Arkasında sonuna kadar duracağım tek siyasi lider Cumhurbaşkanımız Sayın Abdullah Gül. Karakter olarak, siyasi olarak, ikili ve toplu ilişkilier olarak, toplumsal olarak, sosyal olarak o kadar doğru bir insan ki siyasetin içinde kirlenmeden , yıpranmadan, eskimeden kamayı başarıyor. Eğer halen Monarşi rejimi geçerli olsaydı. Baştaki kişi mutlaka Abdullah Gül olurdu. Her açıdan donanımlı ve gurur duyulacak bir insan. Böyle bir lidere sahip olduğumuz için gurur duyuyorum. Bu yorumları ben daha önce kimseden duymadım. Çünkü medyamız reyting yapanların peşinde daima!

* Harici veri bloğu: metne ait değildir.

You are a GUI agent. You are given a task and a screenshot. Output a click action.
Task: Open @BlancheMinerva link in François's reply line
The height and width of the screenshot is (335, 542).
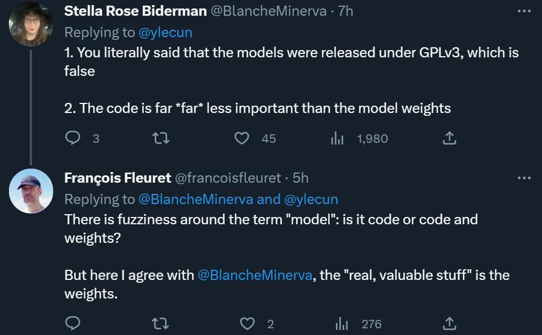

Bir çok davranışını tasvip etmediğim Başbakan Erdoğan'ın bu anayasa değişikliğindeki temel amacı şuydu. "Her hükümet kendi kadrosuyla gelsin, kendi kadrosuyla gitsin" Buna hak veriyorum çünkü bu zamana kadar çok çektik makamlar arası savaştan. Bir hükümeti iyi yada kötü olarak eleştirebilmemiz için o hükümet yaptığı icraatlarda özgür olması gerekir. AKP ne yapmaya kalkışsa önüne CHP ve Anayasa Mahkemesi çıktı. Kimler çalışıyor anayasa mahkemesinde ? Daha çok CHP liler. Neden? Sistem başta öyle kurulmuş ve öyle devam ediyor. Değiştirilemez mi ? Değiştirildi artık. Bu değişiklik daha önce neden yapılmadı ? Çünkü CHP hiç bu kadar fazla başvurmamıştı Anayasa mahkemesine daha önceleri. Son yıllarda hemen her şey için başvurdu. Neden ? Kendi alt yapısı orada. Söz sahibi orada.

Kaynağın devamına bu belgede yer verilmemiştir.